Образы природы (как пейзажные, так и все иные) обладают глубокой и совершенно уникальной содержательной значимостью. В многовековой культуре человечества укоренено представление о благости и насущности единения человека с природой, об их глубинной и нерасторжимой связанности. Это представление художественно воплощалось по-разному. Мотив сада — возделанной и украшенной человеком природы — присутствует в словесности едва ли не всех стран и эпох. Сад нередко символизирует мир в целом. «Сад, — замечает Д.С. Лихачев, — всегда выражает некую философию, представление о мире, отношение человека к природе, это микромир в его идеальном выражении»[525]. Вспомним библейский Эдемский сад (Быт. 2:15; Иез. 36:35), или сады Алкиноя в гомеровской «Одиссее», или слова о красящих землю «виноградах обительных» (т. е. монастырских садах) в «Слове о погибели Русской земли». Без садов и парков непредставимы романы И.С. Тургенева, произведения А.П. Чехова (в «Вишневом саде» звучат слова: «… вся Россия наш сад»), поэзия и проза И.А. Бунина, стихи А.А. Ахматовой с их царскосельской темой, столь близкой сердцу автора.
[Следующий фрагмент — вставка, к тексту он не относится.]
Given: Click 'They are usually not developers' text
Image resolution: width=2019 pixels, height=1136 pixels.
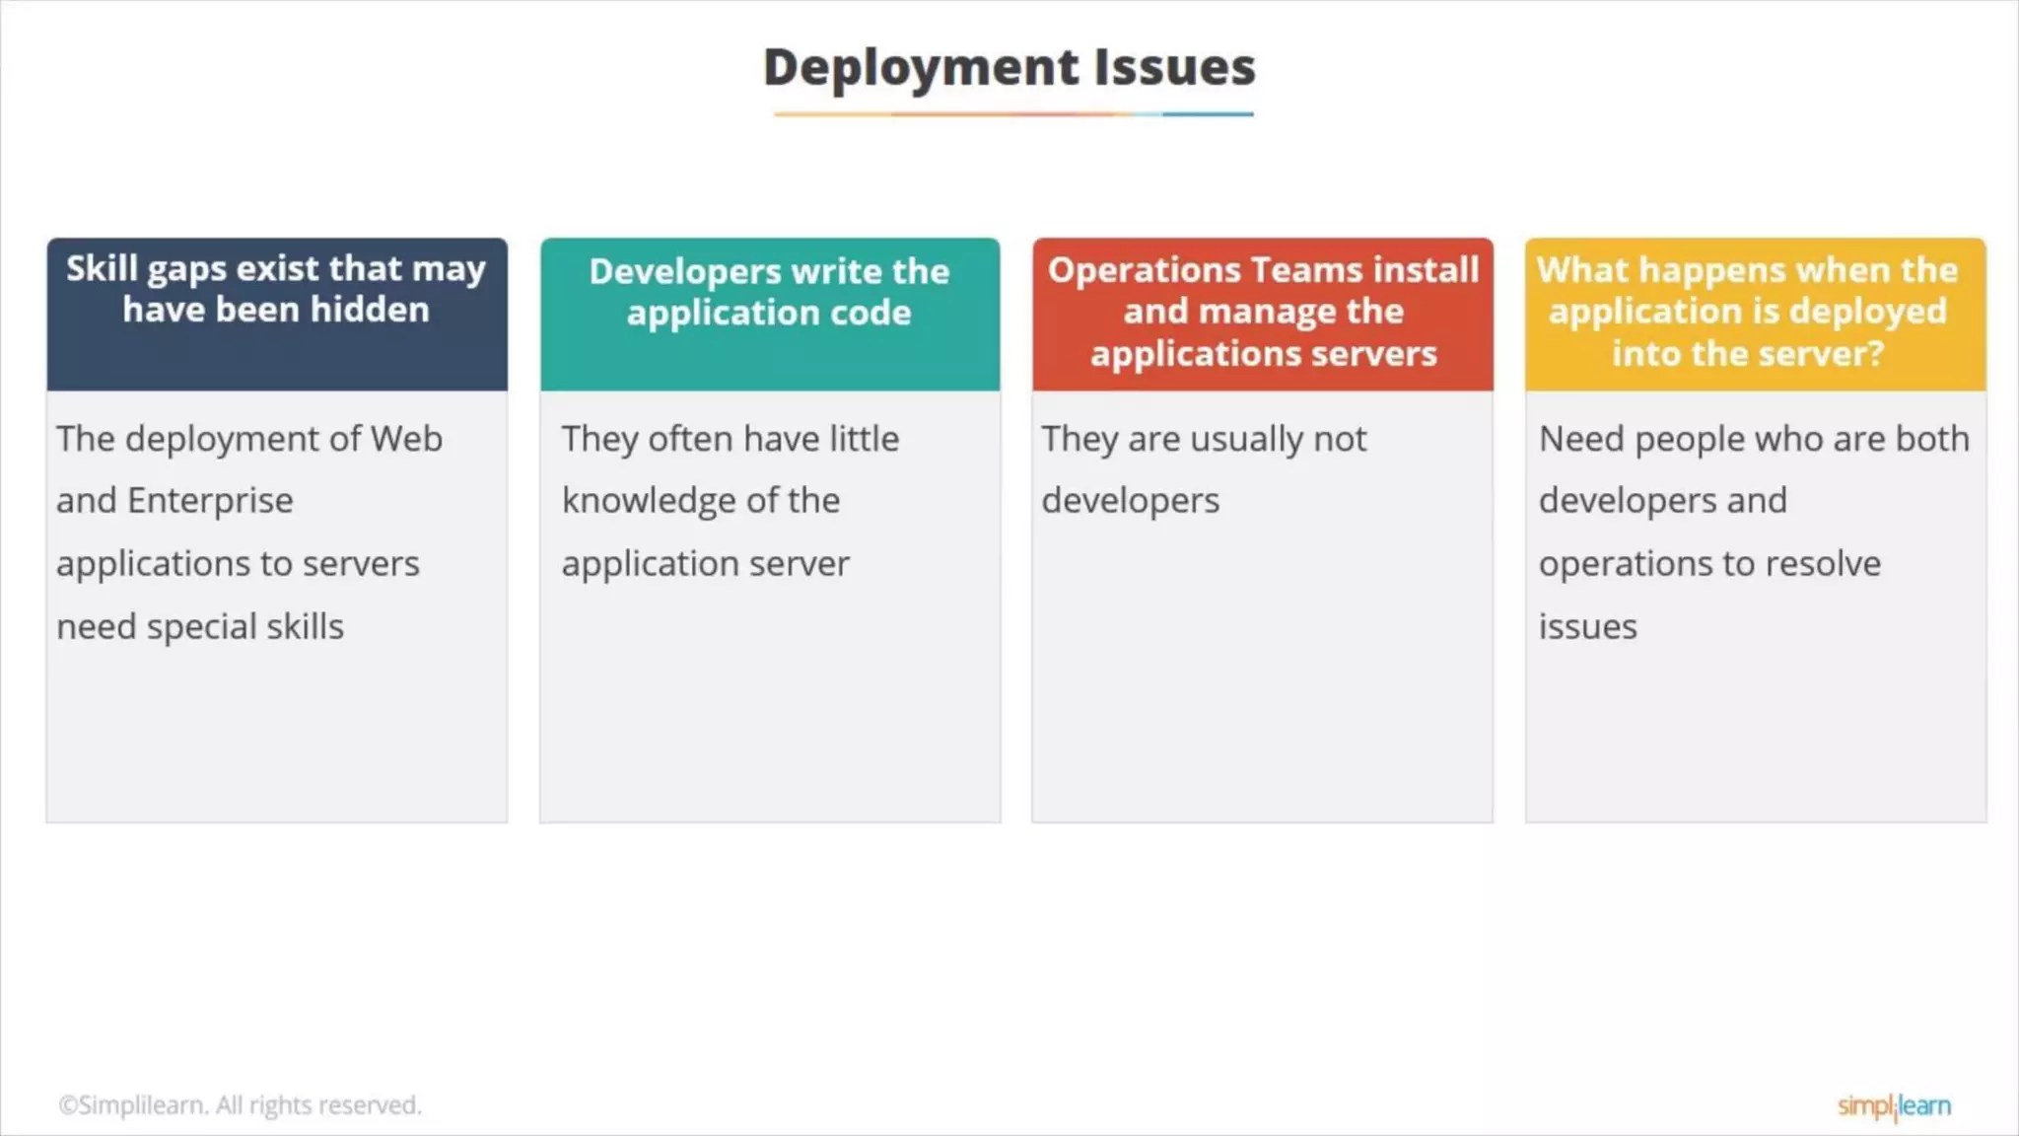Looking at the screenshot, I should 1203,439.
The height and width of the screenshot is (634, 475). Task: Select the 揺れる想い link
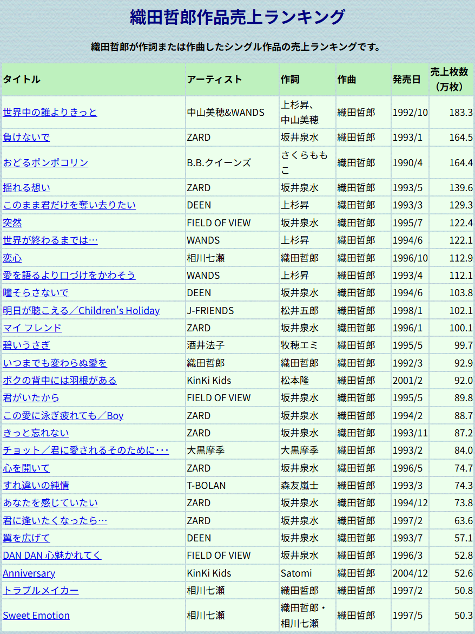(x=27, y=188)
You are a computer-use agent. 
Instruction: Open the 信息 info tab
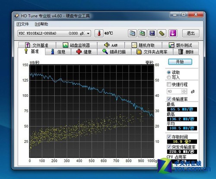(x=58, y=52)
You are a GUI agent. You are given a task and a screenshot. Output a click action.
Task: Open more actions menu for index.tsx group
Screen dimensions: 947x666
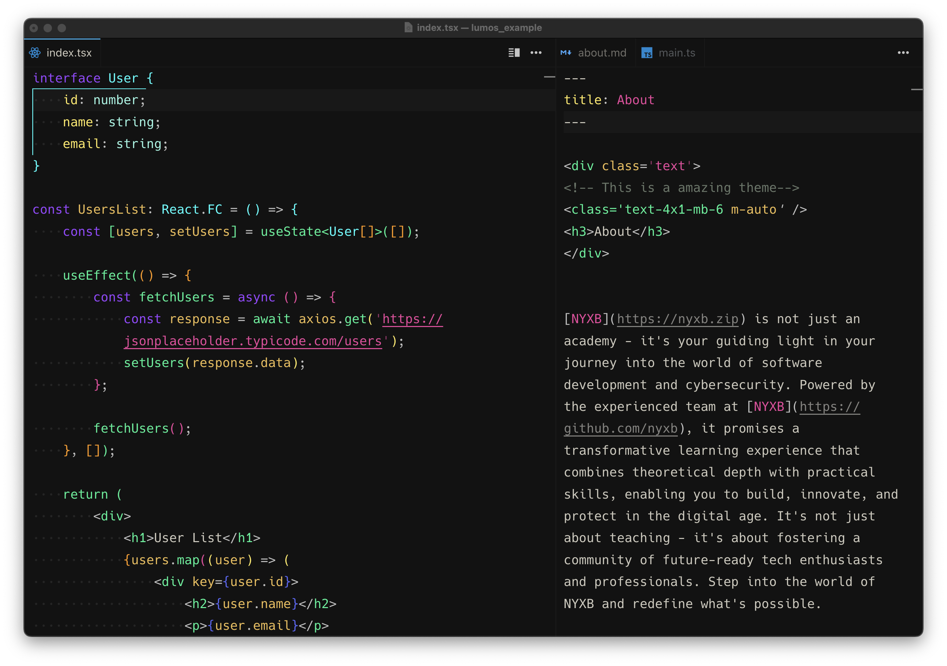click(x=536, y=53)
Ценности невозделанной, первозданной природы стали достоянием культурно-художественного сознания сравнительно поздно. Решающую роль, по-видимому, сыграла эпоха романтизма (упомянем Бернардена де Сен-Пьера и Ф.Р. де Шатобриана). После появления поэм Пушкина и Лермонтова (главным образом — южных, кавказских) первозданная природа стала широко запечатлеваться отечественной литературой и, как никогда ранее, актуализировалась в качестве ценности человеческого мира. Общение человека с невозделанной природой и ее стихиями предстало как великое благо, как уникальный источник духовного обогащения индивидуальности. Вспомним Оленина (повесть Л.Н. Толстого «Казаки»). Величавая природа Кавказа окрашивает его жизнь, определяет строй переживаний: «Горы, горы чуялись во всем, что он думал и чувствовал». День, проведенный Олениным в лесу (XX гл. — средоточие ярких, «очень толстовских» картин природы), когда он ясно ощутил себя подобием фазана или комара, побудил его к поиску собственно духовного единения с окружающим, веру в возможность душевной гармонии.
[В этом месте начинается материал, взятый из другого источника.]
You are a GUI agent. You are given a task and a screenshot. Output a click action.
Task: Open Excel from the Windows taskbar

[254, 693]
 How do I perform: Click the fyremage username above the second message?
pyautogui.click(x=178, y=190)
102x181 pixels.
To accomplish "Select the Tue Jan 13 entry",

Глубочайшим постижением связей человека с миром природы отмечено творчество М.М. Пришвина, писателя-философа, убежденного, что «культура без природы быстро выдыхается» и что в той глубине бытия, где зарождается поэзия, «нет существенной разницы между человеком и зверем»[526], который знает все. Писателю было внятно то, что объединяет животный и растительный мир с людьми как «первобытными», которые всегда его интересовали, так и современными, цивилизованными. Решительно во всем природном Пришвин усматривал начало неповторимо индивидуальное и близкое человеческой душе: «Каждый листик не похож на другой»[527]. Резко расходясь с ницшевой концепцией дионисийства, писатель мыслил и переживал природу не как слепую стихию, несовместимую с гуманностью, но как сродную человеку с его одухотворенностью: «Добро и красота есть дар природы, естественная сила»[528]. Рассказав в дневнике виденный им сон (деревья ему кланялись), Пришвин рассуждает: «Сколько грациозной ласки, привета, уюта бывает у деревьев на опушке леса, когда входит в лес человек; и потому возле дома непременно сажают дерево; деревья на опушке леса как будто дожидаются гостя…»[529]. Считая людей нерасторжимо связанными с природой, Пришвин в то же время был весьма далек от всевозможных (и в духе Руссо, и на манер Ницше) программ возвращения человечества назад, в мнимый «золотой век» полного слияния с природой: «Человек дает земле новые, не продолжающие природу, а совсем новые человеческие установления: новый голос, новый, искупленный мир, новое небо, новая земля — этого не признают пророки религии "жизни"[530]. Мысли писателя о человеке и природе получили воплощение в его художественной прозе, наиболее ярко в повести «Жень-шень» (1-я ред. –1933), одном из шедевров русской литературы XX века. Пришвинской концепции природы в ее отношении к человеку родственны идеи известного историка Л.Н. Гумилева, говорившего о неотъемлемо важной и благой связи народов (этносов) и их культур с теми «ландшафтами», в которых они сформировались и, как правило, продолжают жить[531].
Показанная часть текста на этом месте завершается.